Facciamo parlare i documenti…le chiacchiere e i distintivi valgono zero: “in conclusione, l’esito di questa attività di controllo, che comunque si ricollega a quelli delle precedenti verifiche sul piano di riequilibrio svolte in riferimento agli esercizi 2014 e 2015, consente una rappresentazione della situazione economico-finanziaria contraddistinta dalla sussistenza di gravi e rilevanti irregolarità contabili registrate nel corso degli ultimi esercizi finanziari, oltre che dalla sussistenza di un considerevole ammontare di passività, in gran parte sottostimate al momento dell’approvazione del piano che, in ogni caso, alla data odierna, appaiono tali da non consentire l’attuazione del programmato risanamento e che, viceversa, evidenziano un preoccupante definitivo consolidamento e, per talune di esse, addirittura un sostanziale aggravamento.

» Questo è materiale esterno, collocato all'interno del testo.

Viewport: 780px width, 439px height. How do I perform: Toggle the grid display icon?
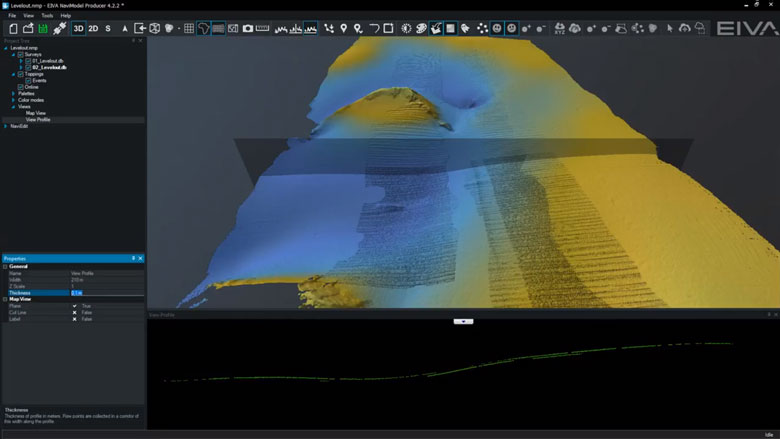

Ciò premesso, risulta indifferibile, nell’interesse generale, prevedere il risanamento dell’ente nelle forme disciplinate dall’articolo 244 del Tuel in quanto l’anzidetto esito appare indilazionabile e necessitato”( delibera corte dei Conti Sicilia sez. controllo 153/2018 del 4 maggio 2018 depositata in segreteria della Corte il 23 luglio 2018 ).
Ecco quanto ha dichiarato l’ex sindaco:
“Dissesto, Bianco: “Decisione ingiusta e sbagliata da parte della Corte dei Conti”
Enzo Bianco a proposito dell’accerazione da parte della Corte dei Conti del dissesto finanziario del Comune di Catania, dichiara:
“Abbiamo massimo rispetto per la Corte dei Conti siciliana, ma la sua decisione appare ingiusta e sbagliata e tutta la città deve contrastarla con un doveroso ricorso a Roma alle Sezioni riunite della Corte stessa, come fatto in casi analoghi con successo da altri comuni. Se il Comune non ha subito il dissesto negli ultimi quindici anni, quando la città era al buio e i creditori non venivano pagati, a maggior ragione risulta incomprensibile che venga dichiarato oggi in una situazione finanziaria chiaramente migliorata rispetto 5 o 10 anni fa. Ecco perché ci sono tutti i margini per ribaltare questa decisione che Catania non merita.
Il dissesto sarebbe una mannaia per la città, che noi stessi abbiamo evitato di dichiarare quando ci siamo insediati nel 2013. Comporterebbe l’impossibilità di reperire finanziamenti per opere pubbliche, il drastico taglio dei servizi, a partire da quelli sociali, e la cancellazione di larga parte dei crediti vantati dai creditori e fornitori del Comune, con evidenti danni per tante piccole e medie imprese catanesi e per i loro dipendenti.
I giudici contabili di Palermo evidentemente non hanno ritenuto sostenibile il piano di risanamento in vigore, approvato nel 2012 dall’amministrazione Stancanelli, ma non hanno tenuto conto degli sforzi compiuti da Catania e dai catanesi in questi anni: il taglio dei trasferimenti nazionali e regionali (41 milioni in meno su base annua dal 2012), un’azione di trasparenza con l’emersione di centinaia di milioni di euro di debiti e contenziosi legali, l’azzeramento dei fitti passivi, la puntualità nei pagamenti dei dipendenti comunali e la diminuzione addirittura dell’80% dei tempi di attesa per i pagamenti ai fornitori.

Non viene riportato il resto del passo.